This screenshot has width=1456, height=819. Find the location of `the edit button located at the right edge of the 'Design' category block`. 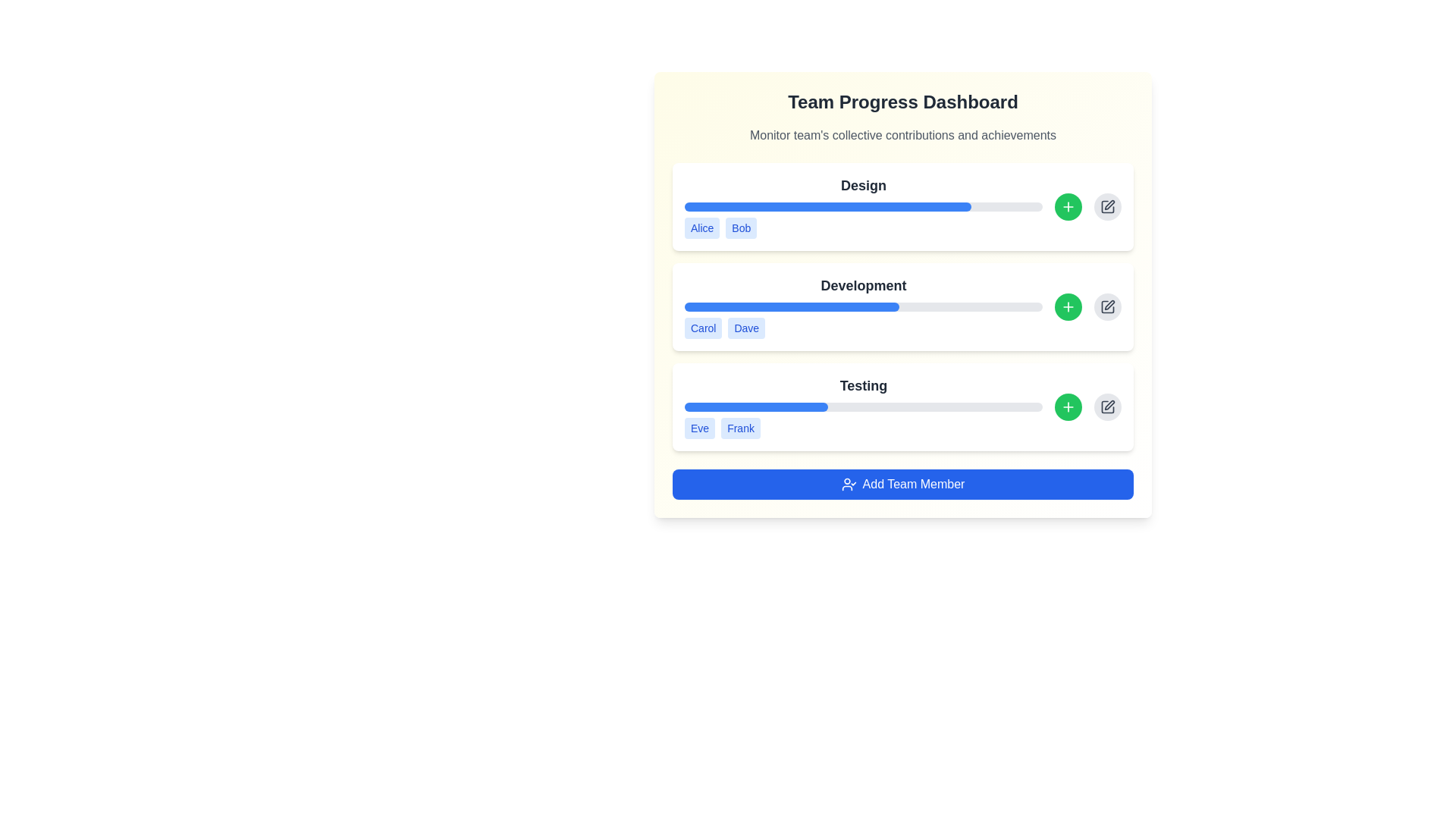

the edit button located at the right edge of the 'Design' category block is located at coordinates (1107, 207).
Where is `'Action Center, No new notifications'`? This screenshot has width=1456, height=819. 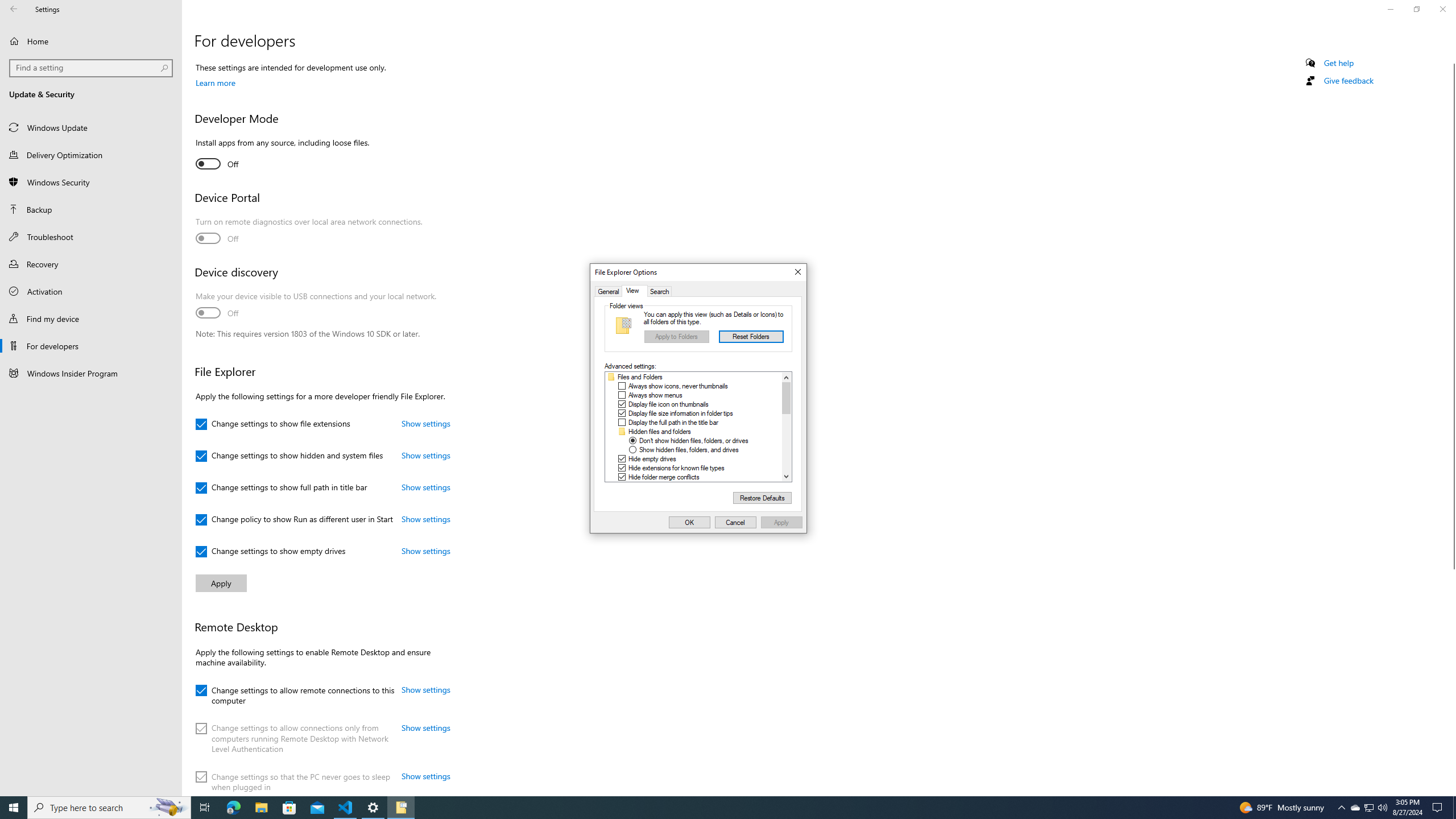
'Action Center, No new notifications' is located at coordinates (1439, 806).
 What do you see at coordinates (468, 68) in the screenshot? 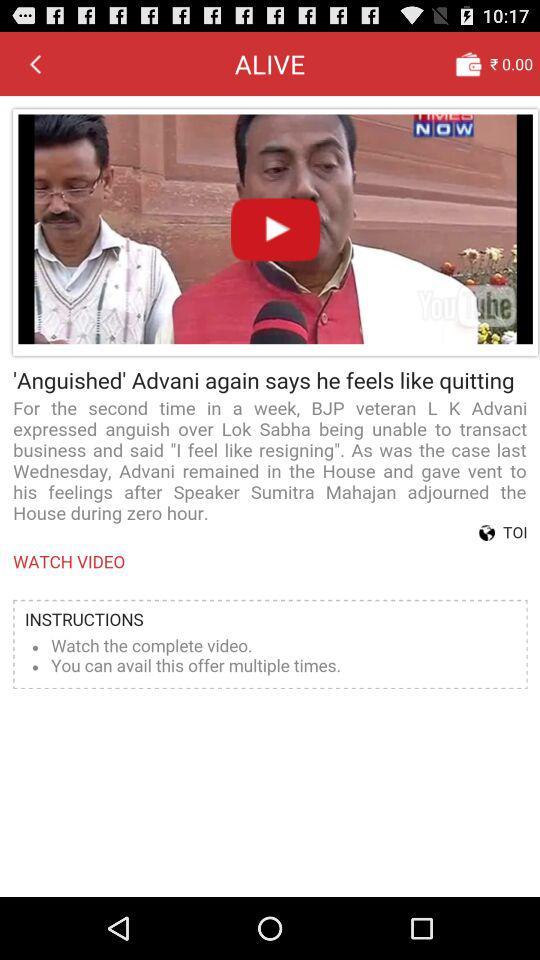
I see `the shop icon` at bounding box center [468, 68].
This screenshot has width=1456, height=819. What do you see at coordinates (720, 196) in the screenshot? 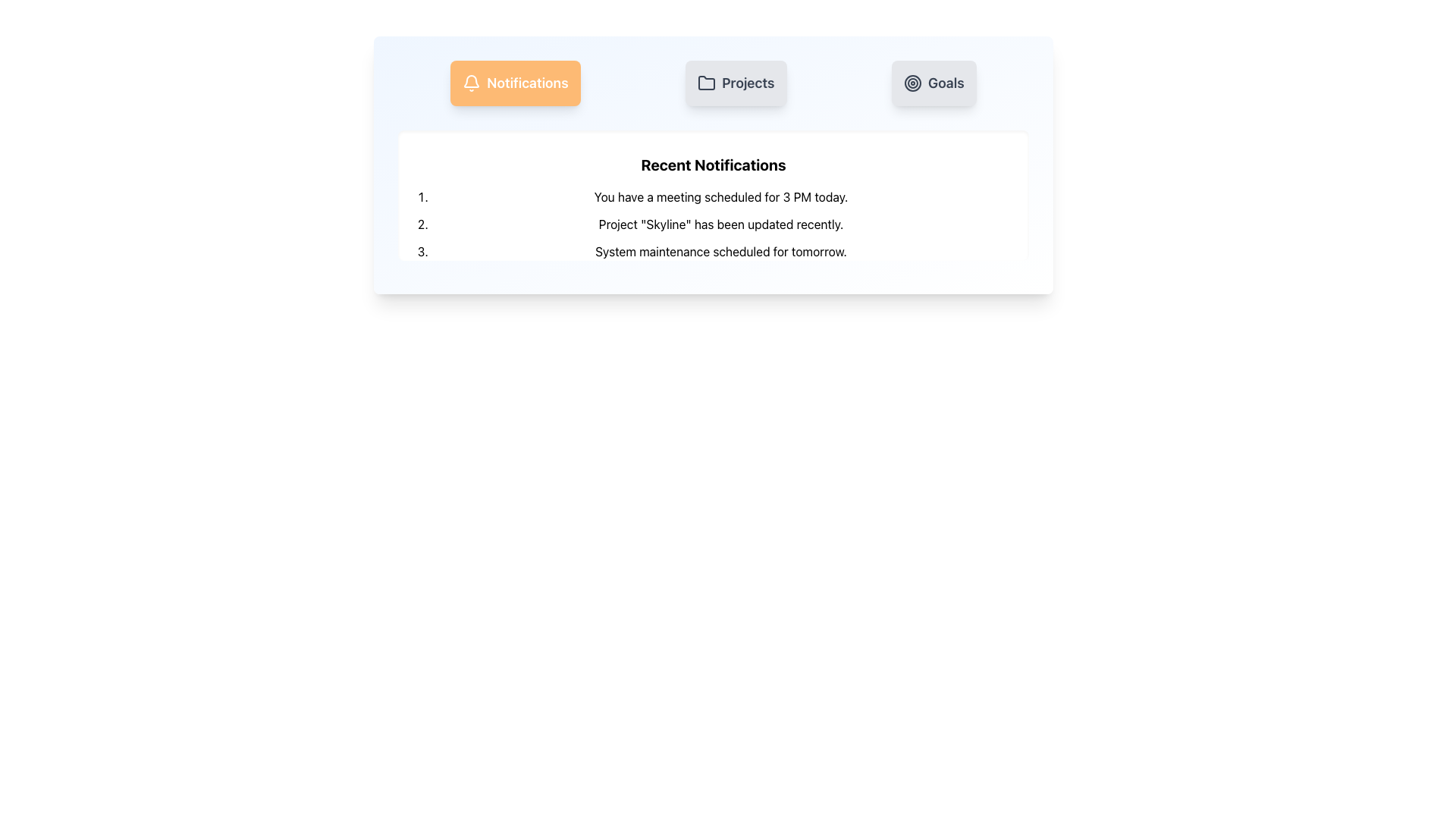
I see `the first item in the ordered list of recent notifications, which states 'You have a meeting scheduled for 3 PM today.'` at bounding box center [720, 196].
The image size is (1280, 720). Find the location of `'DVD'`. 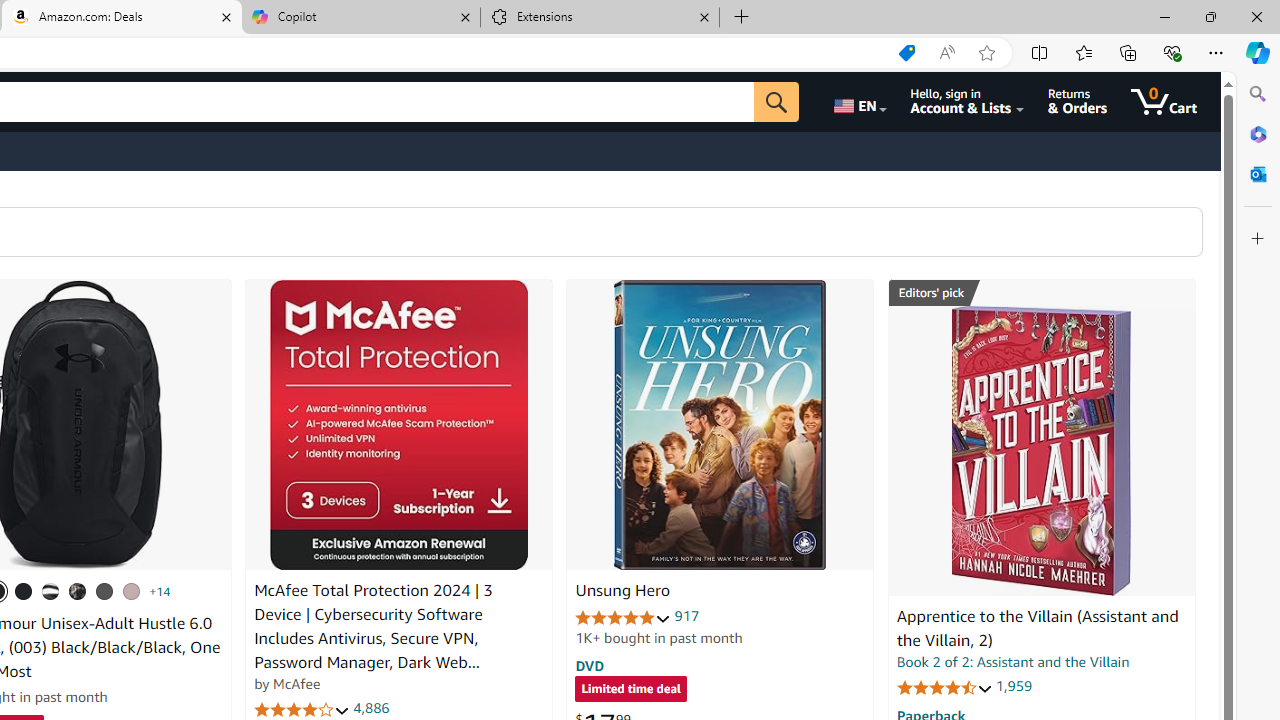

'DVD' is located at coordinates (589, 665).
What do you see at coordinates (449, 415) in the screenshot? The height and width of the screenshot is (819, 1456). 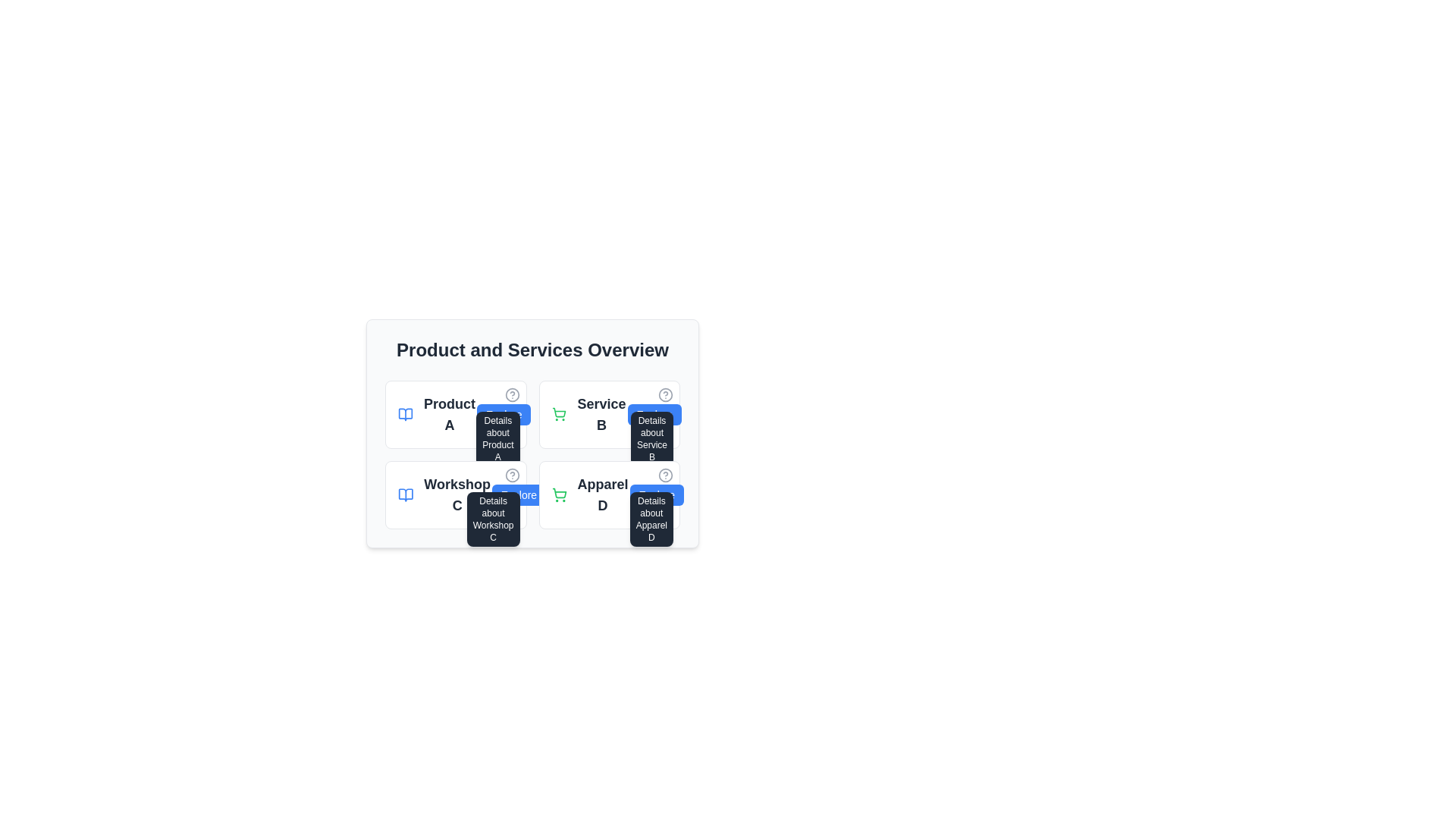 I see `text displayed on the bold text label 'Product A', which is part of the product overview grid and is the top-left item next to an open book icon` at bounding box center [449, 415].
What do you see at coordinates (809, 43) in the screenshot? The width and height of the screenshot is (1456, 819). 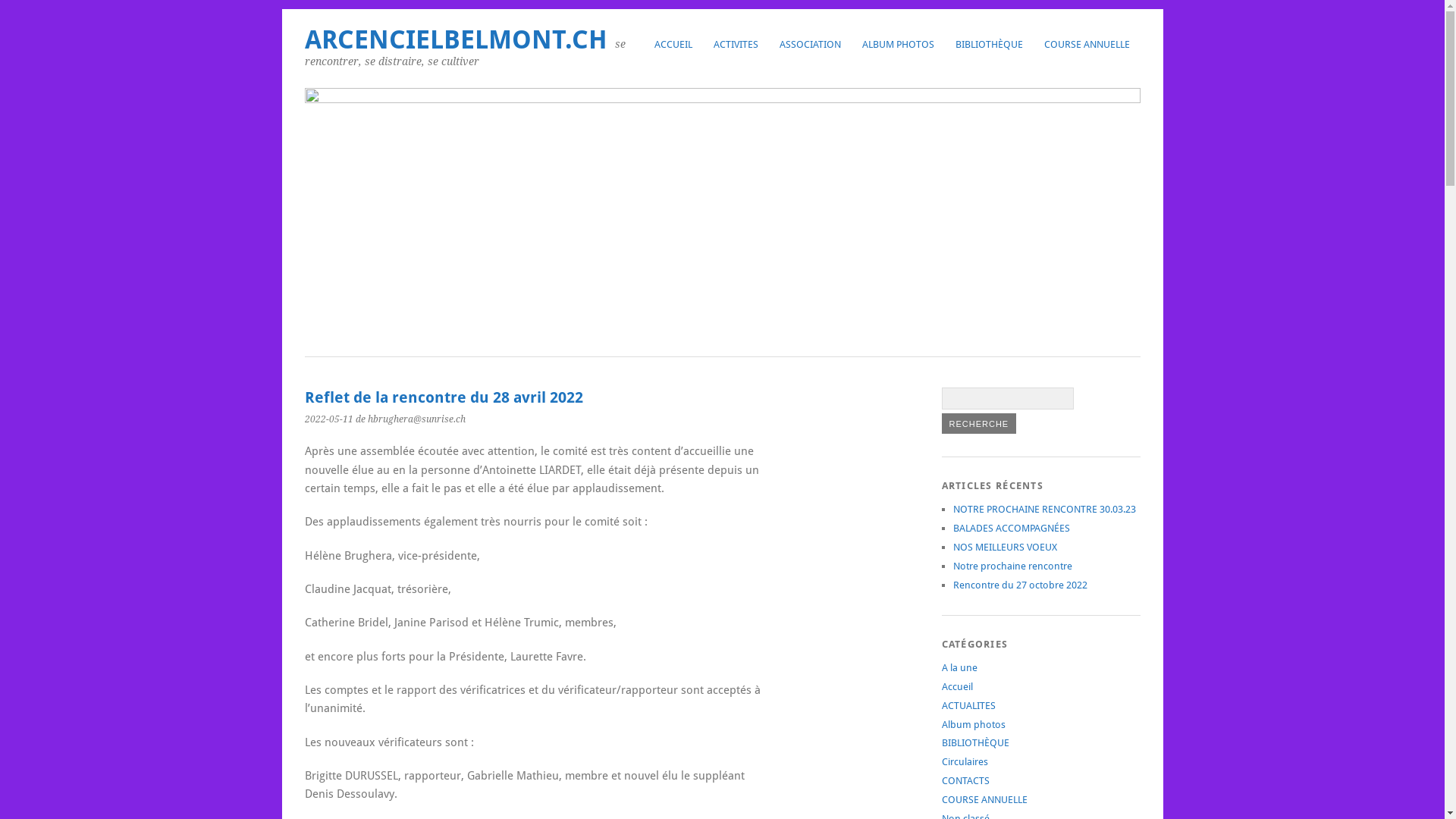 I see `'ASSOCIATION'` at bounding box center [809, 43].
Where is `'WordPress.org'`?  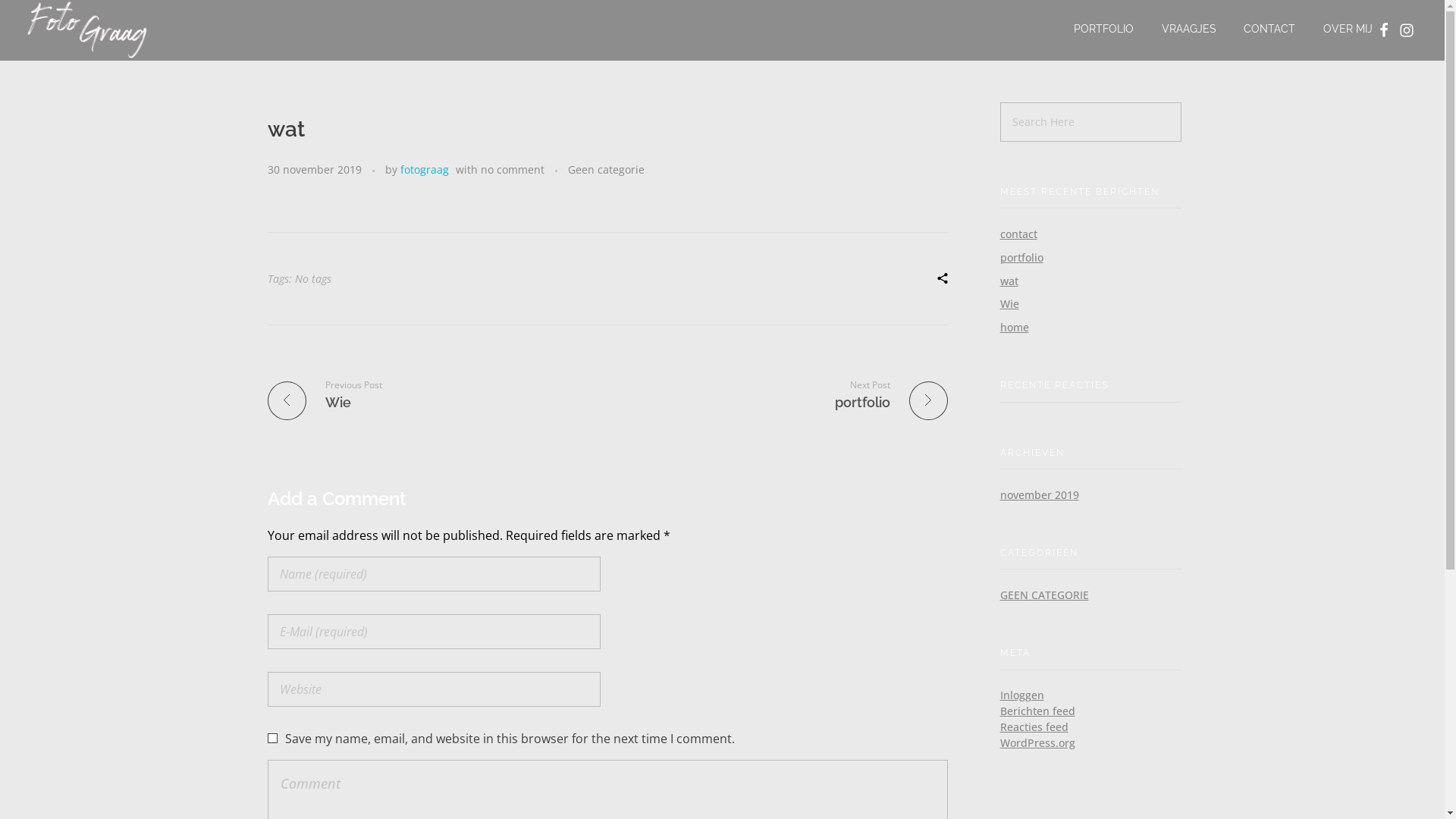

----

Can you return the records starting at the line containing "This screenshot has width=1456, height=819. What" and ending at the line containing "coordinates (589, 665).", repeating those lines exactly and leaving out the pictures?

This screenshot has width=1456, height=819. What do you see at coordinates (720, 196) in the screenshot? 
I see `the first item in the ordered list of recent notifications, which states 'You have a meeting scheduled for 3 PM today.'` at bounding box center [720, 196].
The image size is (1280, 720). Find the location of `'DVD'`. 

'DVD' is located at coordinates (589, 665).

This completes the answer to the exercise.